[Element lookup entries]
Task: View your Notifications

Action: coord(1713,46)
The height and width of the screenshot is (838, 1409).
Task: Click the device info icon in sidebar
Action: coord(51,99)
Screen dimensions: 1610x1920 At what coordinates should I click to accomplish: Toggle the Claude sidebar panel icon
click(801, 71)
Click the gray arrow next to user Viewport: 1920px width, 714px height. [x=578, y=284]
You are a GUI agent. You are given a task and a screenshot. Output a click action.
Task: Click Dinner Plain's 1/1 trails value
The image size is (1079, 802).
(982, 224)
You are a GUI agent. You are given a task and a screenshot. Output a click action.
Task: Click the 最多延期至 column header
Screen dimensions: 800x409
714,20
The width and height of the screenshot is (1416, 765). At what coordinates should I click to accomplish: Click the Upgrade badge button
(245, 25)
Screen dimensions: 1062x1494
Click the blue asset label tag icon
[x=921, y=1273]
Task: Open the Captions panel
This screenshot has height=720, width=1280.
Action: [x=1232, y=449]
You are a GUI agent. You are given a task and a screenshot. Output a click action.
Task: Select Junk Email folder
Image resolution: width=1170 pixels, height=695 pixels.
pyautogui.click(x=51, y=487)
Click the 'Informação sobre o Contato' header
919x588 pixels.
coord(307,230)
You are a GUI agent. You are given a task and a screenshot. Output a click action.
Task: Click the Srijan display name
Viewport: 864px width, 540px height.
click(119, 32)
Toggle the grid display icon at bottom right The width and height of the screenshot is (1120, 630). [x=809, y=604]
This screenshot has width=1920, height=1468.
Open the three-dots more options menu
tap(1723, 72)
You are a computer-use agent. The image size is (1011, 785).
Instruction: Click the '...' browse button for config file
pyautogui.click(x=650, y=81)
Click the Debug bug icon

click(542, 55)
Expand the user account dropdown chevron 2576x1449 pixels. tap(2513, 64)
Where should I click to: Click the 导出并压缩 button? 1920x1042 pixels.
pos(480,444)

What you should do
Copy the stretch from "Screen dimensions: 1610x1920" through "click(542, 55)", swapping every "icon" for "symbol" and leaving all else unchanged.

Result
Screen dimensions: 1610x1920 At what coordinates should I click to accomplish: Toggle the Claude sidebar panel symbol
click(801, 71)
Click the gray arrow next to user Viewport: 1920px width, 714px height. [x=578, y=284]
You are a GUI agent. You are given a task and a screenshot. Output a click action.
Task: Click Dinner Plain's 1/1 trails value
The image size is (1079, 802).
(982, 224)
You are a GUI agent. You are given a task and a screenshot. Output a click action.
Task: Click the 最多延期至 column header
Screen dimensions: 800x409
714,20
The width and height of the screenshot is (1416, 765). At what coordinates should I click to accomplish: Click the Upgrade badge button
(245, 25)
Screen dimensions: 1062x1494
Click the blue asset label tag symbol
[x=921, y=1273]
Task: Open the Captions panel
This screenshot has height=720, width=1280.
Action: [x=1232, y=449]
You are a GUI agent. You are given a task and a screenshot. Output a click action.
Task: Select Junk Email folder
Image resolution: width=1170 pixels, height=695 pixels.
pyautogui.click(x=51, y=487)
Click the 'Informação sobre o Contato' header
919x588 pixels.
coord(307,230)
You are a GUI agent. You are given a task and a screenshot. Output a click action.
Task: Click the Srijan display name
Viewport: 864px width, 540px height.
click(119, 32)
Toggle the grid display symbol at bottom right The width and height of the screenshot is (1120, 630). [x=809, y=604]
This screenshot has width=1920, height=1468.
Open the three-dots more options menu
tap(1723, 72)
You are a computer-use agent. The image size is (1011, 785).
Instruction: Click the '...' browse button for config file
pyautogui.click(x=650, y=81)
Click the Debug bug symbol

click(542, 55)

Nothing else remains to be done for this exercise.